Das Manga blätter ich erst oberflächlich durch, so ganz nebenbei, und versuche erst mal schnell durch die Story zu wandern. Plötzlich sehe ich, dass ein einziges Panel eine ganze Doppelseite übernimmt. Papierverschwengung, denk ich erst, und blättere weiter. Ist dass überhaupt noch ein Panel wenn es von nichts abgegrenzt wird? Ich blättere nochmal zurück und sehe jetzt, dass es doch eigentlich im rahmenlosen Bild mindestens zwei Perspektiven gibt, denn sowohl Kotori wie auch Kamui schauen mich als Betrachter an, doch intradiegetisch schauen sie sich eigentlich gegenseitig an. Und zwischen und über die beiden sind die Kirschblüten geflechtet, die Tatsächlich im dreidimensionalen Raum von beiden Perspektiven sichtbar wären, doch auch raumlos als ein ornatives Element funktionieren, dass die Frühlingsstimmung des Moments symbolisiert. Dazu schwebt auch noch eine Sprechblase irgendwo rum, die ein viertes Niveau und eine Dimension der Zeitlichkeit addiert. Ja, ist das noch ein Panel?

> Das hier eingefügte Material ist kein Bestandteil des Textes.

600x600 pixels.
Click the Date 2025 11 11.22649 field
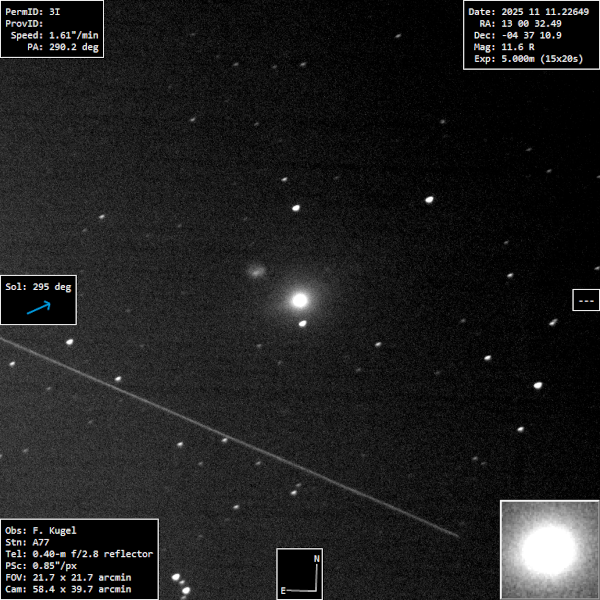528,11
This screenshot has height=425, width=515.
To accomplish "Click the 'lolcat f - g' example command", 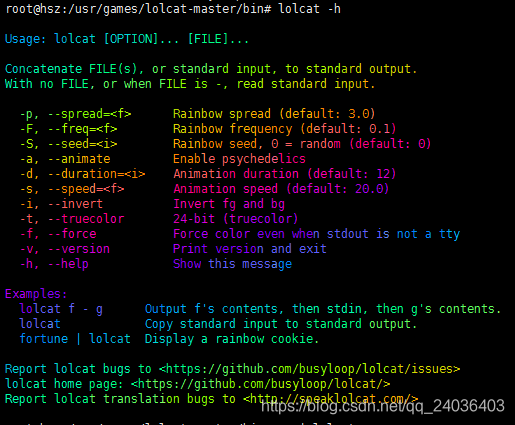I will click(x=61, y=309).
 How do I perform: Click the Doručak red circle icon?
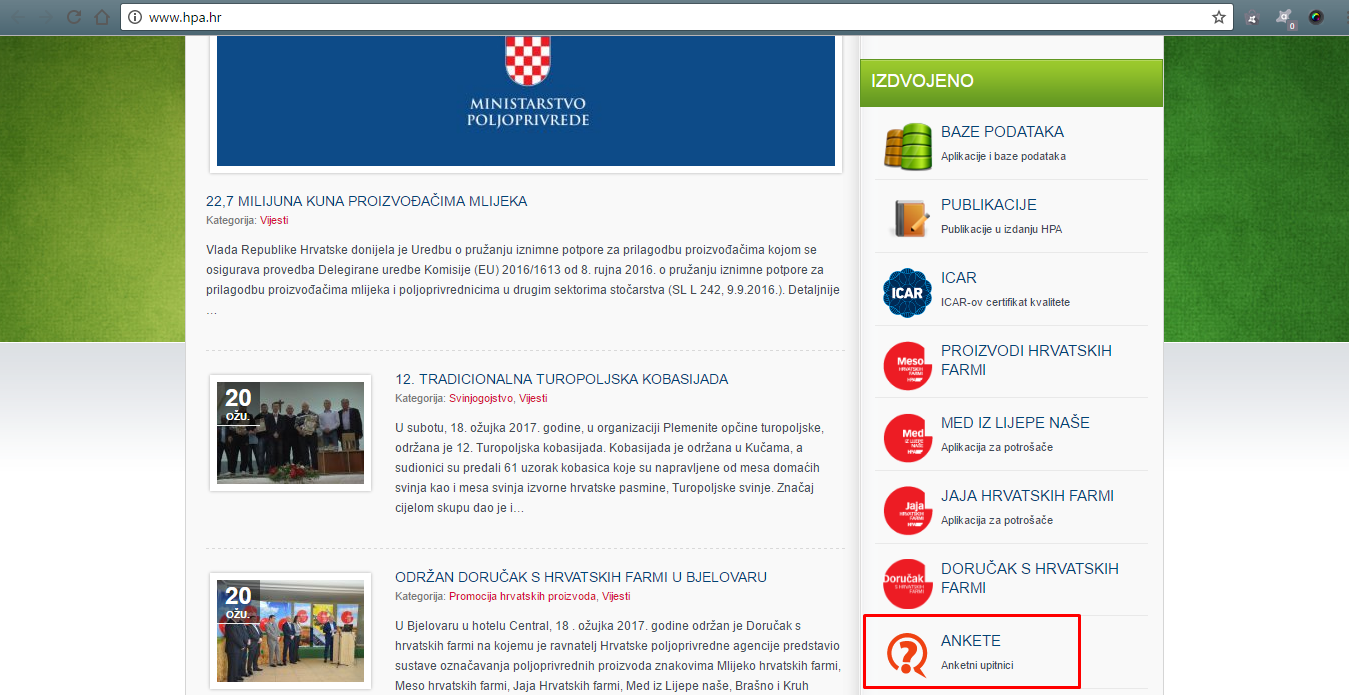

Von da aus blättere ich den Rest des Mangas zurück und merke, dass man auf keiner einzigen Seit ein Layout finden könnte, dass irgendwie linear oder simpel wirken könnte. Überall überlappen sich die Bilder und Perspektiven, die Rahmen sind nur ein genereller Wegweiser, damit der Leser nicht ganz verloren geht, doch sie sind immer halb verwischt oder komplett schief, und in jedem Rahmen können auch mehrere verschiedene Sachen gezeigt werden.

Aber wozu jetzt Doppelseiten? Etwas weiter in der Geschichte taucht die Prinzessin Hinata auf, die von ihrer Meditation aufwacht und von Kamui redet. Die Panels hier sind eigentlich kränklich klein. Ich muss ziemlich genau hinschauen und mental rekonstruieren, um richtig zu verstehen, was los ist. Vielleicht ein Bisschen wie dass, was Jens Nielsen damit meinte, dass sich im Manga der "fruchtbare Augenblick" verzieht. Am Ende der Seite kriegt die Prinzessin noch eine Vision, und dann wird der letzte Panel noch etwas größer. Auf der nächsten Doppelseite aber, haben wir wieder ein Panel, das sich ganz groß ausstreckt. Darauf sehen wir das etwas verdunkelte Gesicht der Prinzessin. Dazwischen aber erscheinen kleinere, längliche doch abgegrenzte Panels mit Visionen die keinen räumlichen Bezug zur Szene haben, sondern uns gerade aus dem Raum heraustragen. Noch ist die Prinzessin das größte, gegenwärtigste Bild, an dem wir uns festhalten können, und der Rest ist ihrer subjektiven Perspektive untergeordnet.

Die nächste Doppelseite besteht aber auch nur aus einem einzigen, riesigen Bild. Diesmal können wir nicht genau von verschiedenen Perspektiven reden, sondern eher denken, dass die Figuren es intradiegetisch auch genauso wahrnehmen. Trotzdem ist das Bild komplexer als jedes vorige, denn außer Hinata, die mit ihren überlangen Haaren die untere Hälfte des Bildes einnimmt, schwebt hinter Wolken eine Vision, die umgekehrt steht. Darin sehen wir eine halb zerstörte Stadt zwischen dessen Trümmern, etwas klein, in Kapuzen gehüllten Menschen zu sehen sind.

Wie stark dies doch zu der vorletzten Seite kontrastiert, von der diegetisch kaum Abstand herrscht. Von der kleinen, eingeschränkten Perspektive der Realität, in der die menschliche Wahrnehmung sowohl zeitlich als auch räumlich eingeschränkt ist, tauchen wir, progressiv, in die mystische Traumvision, in der sowohl Zeit als auch Raum sich in ein einziges, riesiges, umhüllendes Bewusstsein auflösen. Da Raum und Zeit sich in der Sequenziellen Kunst auf der gleichen Dimension entfalten, macht uns dieses wie viele andere Beispiele bewusst, auf wie vielen Ebenen doch diese zwei Elemente eigentlich zusammenhängen. In einem Fall wie X ist das kosmische apokalyptische Thema nur durch immer größere und kontrastierende Proportionen darzustellen. Natürlich, unbedingt Doppelseiten!